La replica dei rappresentanti sindacali non si è fatta attendere. A firmare il duro atto d'accusa sono il segretario generale della Cgil Napoli e Campania, Nicola Ricci, il segretario generale della Fp Cgil Campania, Alfredo Garzi, e il segretario alla sanità privata della Fp Cgil, Marco D'Acunto.

«Siamo di fronte a una decisione di gravità inaudita e dalle motivazioni totalmente pretestuose. Le controversie economiche o di rendicontazione dei budget non possono e non devono in alcun modo tradursi nel blocco dell'assistenza sanitaria ai cittadini. La sanità accreditata gestisce un pubblico servizio essenziale: la salute non è una merce di scambio da utilizzare per rivendicazioni di cassa».

Nella diffida, i sindacati smontano le motivazioni d'impresa avanzate dalle cliniche, ricordando come il settore tragga profitti significativi proprio grazie ai fondi pubblici, e denunciano l'uso politico delle liste d'attesa, destinate a esplodere e a riversarsi sui nosocomi pubblici già ridotti al collasso.

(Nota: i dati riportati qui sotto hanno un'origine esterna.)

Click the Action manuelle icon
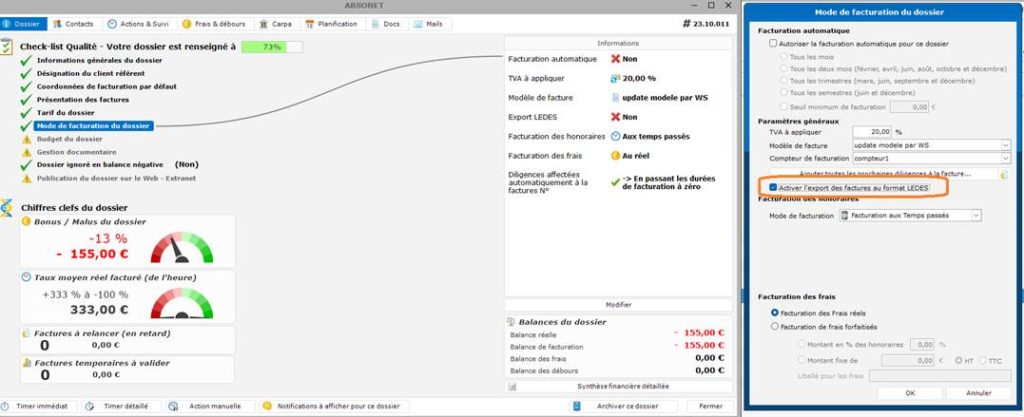The image size is (1024, 417). click(173, 407)
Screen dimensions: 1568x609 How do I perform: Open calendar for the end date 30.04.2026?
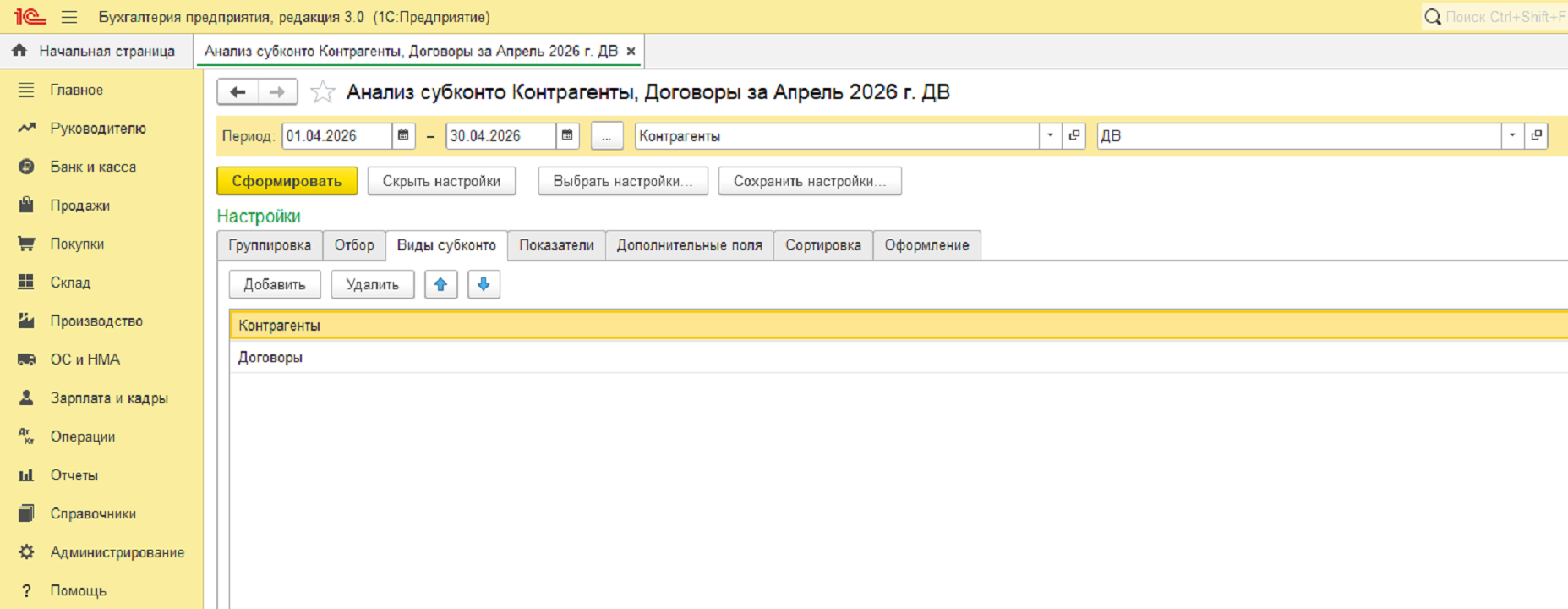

L'ultimatum di 24 ore: si rischiano sequestri e denunce penali

La mossa della Cgil e della Fp Cgil traccia una linea di demarcazione netta e concede un margine temporale estremamente ristretto. Se entro 24 ore AIOP non revocherà formalmente il blocco dei ricoveri, scatterà una reazione a catena su più fronti giudiziari, denunce penali presso tutte le Procure della Repubblica della Campania per i reati di interruzione di pubblico servizio (articoli 331 e 340 del codice penale) e omissione di atti d'ufficio (articolo 328 del codice penale), oltre alla richiesta di sequestro giudiziario delle strutture e attivazione immediata dei NAS (Nuclei Antisofisticazioni e Sanità dei Carabinieri); ricorsi d'urgenza ex articolo 28 dello Statuto dei Lavoratori per condotta antisindacale e infine una richiesta formale alla Regione Campania per la revoca immediata dell'accreditamento nei confronti di tutte le strutture inadempienti.

La vertenza entra così in una fase cruciale. La magistratura e le istituzioni regionali sono chiamate a vigilare su una serrata che rischia di trasformarsi in un drammatico boomerang per il diritto alla salute dei cittadini campani.